F5.3.3 Distributed Query Optimizer - Performance Tuning Guide

Feature: ML-based distributed query optimization across multiple nodes Version: 1.0 Last Updated: November 2, 2025 Status: Production Ready

Executive Summary

This guide provides comprehensive tuning recommendations for the HeliosDB Distributed Query Optimizer.
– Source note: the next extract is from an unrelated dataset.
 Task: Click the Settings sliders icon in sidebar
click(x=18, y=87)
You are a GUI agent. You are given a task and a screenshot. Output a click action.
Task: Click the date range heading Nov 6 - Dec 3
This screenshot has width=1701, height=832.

After recent optimizations, the system achieves:

  • Baseline Performance: <1ms for simple queries, <10ms for complex queries
  • Throughput: >1,000 optimizations/second (single-threaded), >2,000/sec (concurrent)
  • Improvement: 15-30% cost reduction on typical distributed queries
  • Scalability: Sub-linear scaling up to 64 nodes

Table of Contents

  1. Architecture Overview
  2. Configuration Parameters
  3. Performance Benchmarks
  4. Workload-Specific Tuning
  5. Monitoring and Metrics
  6. Troubleshooting Slow Queries
  7. Production Deployment

Architecture Overview

Core Components

The distributed query optimizer consists of four main components:

┌─────────────────────────────────────────────────────────────┐
│ Query Optimizer │
│ ┌────────────────┐ ┌──────────────┐ ┌────────────────┐ │
│ │ Partition │ │ Predicate │ │ Join │ │
│ │ Pruning │ │ Pushdown │ │ Reordering │ │
│ └────────────────┘ └──────────────┘ └────────────────┘ │
└─────────────────────────────────────────────────────────────┘
┌─────────────────────────────────────────────────────────────┐
│ Cost Model │
│ - Network Cost - CPU Cost - I/O Cost - Memory Cost │
└─────────────────────────────────────────────────────────────┘
┌─────────────────────────────────────────────────────────────┐
│ Adaptive Learning │
│ - Join Strategy Learning - Cost Model Tuning │
│ - Historical Query Analysis │
└─────────────────────────────────────────────────────────────┘

Optimization Pipeline

  1. Partition Pruning: Eliminates partitions that cannot contain matching data
  2. Predicate Pushdown: Moves filters closer to data sources
  3. Join Reordering: Finds optimal join order using cost-based optimization
  4. Strategy Selection: Chooses best execution strategy (Broadcast, Shuffle, etc.)
  5. Adaptive Learning: Improves future decisions based on execution history

Configuration Parameters

OptimizerConfig

Controls the behavior of the query optimizer.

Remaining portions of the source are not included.